What you are asked to do: Lines from the records below that contain the word "button" are to be copied out.
******
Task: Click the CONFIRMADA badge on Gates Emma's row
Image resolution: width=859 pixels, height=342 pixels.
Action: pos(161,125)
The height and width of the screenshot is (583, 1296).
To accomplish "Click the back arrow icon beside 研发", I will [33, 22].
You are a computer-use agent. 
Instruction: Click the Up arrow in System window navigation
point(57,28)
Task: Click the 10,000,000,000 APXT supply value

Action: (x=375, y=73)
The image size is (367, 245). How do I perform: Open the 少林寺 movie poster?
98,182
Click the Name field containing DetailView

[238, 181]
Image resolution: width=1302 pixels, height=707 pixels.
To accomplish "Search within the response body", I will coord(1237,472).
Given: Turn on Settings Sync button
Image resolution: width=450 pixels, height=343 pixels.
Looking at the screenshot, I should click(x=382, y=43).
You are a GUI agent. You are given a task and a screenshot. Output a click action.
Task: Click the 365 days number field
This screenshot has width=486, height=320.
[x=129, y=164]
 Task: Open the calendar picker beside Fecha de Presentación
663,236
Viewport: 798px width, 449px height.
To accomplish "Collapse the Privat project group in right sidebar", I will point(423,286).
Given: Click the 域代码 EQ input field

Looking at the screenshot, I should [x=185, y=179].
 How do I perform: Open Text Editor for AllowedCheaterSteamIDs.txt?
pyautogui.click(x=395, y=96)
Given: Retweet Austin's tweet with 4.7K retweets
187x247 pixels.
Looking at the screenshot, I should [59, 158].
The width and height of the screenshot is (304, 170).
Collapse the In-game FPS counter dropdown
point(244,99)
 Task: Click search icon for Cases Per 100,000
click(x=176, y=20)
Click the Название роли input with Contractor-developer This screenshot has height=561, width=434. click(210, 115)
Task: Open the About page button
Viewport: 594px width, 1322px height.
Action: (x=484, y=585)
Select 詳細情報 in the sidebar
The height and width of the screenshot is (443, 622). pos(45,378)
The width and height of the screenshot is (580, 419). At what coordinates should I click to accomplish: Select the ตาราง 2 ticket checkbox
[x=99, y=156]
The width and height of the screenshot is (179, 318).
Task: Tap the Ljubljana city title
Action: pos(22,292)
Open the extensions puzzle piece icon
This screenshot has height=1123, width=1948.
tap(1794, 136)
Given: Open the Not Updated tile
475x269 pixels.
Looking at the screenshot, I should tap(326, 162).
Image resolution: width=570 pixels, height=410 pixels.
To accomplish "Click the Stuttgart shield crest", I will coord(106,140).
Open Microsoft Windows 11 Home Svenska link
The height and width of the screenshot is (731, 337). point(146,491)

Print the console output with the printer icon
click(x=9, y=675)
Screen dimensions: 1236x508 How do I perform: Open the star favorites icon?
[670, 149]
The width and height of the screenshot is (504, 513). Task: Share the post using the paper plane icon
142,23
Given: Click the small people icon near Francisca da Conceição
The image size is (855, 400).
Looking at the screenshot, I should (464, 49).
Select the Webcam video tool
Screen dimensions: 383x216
******
Output below:
Given: Turn on Settings Sync button
Task: Open the About page button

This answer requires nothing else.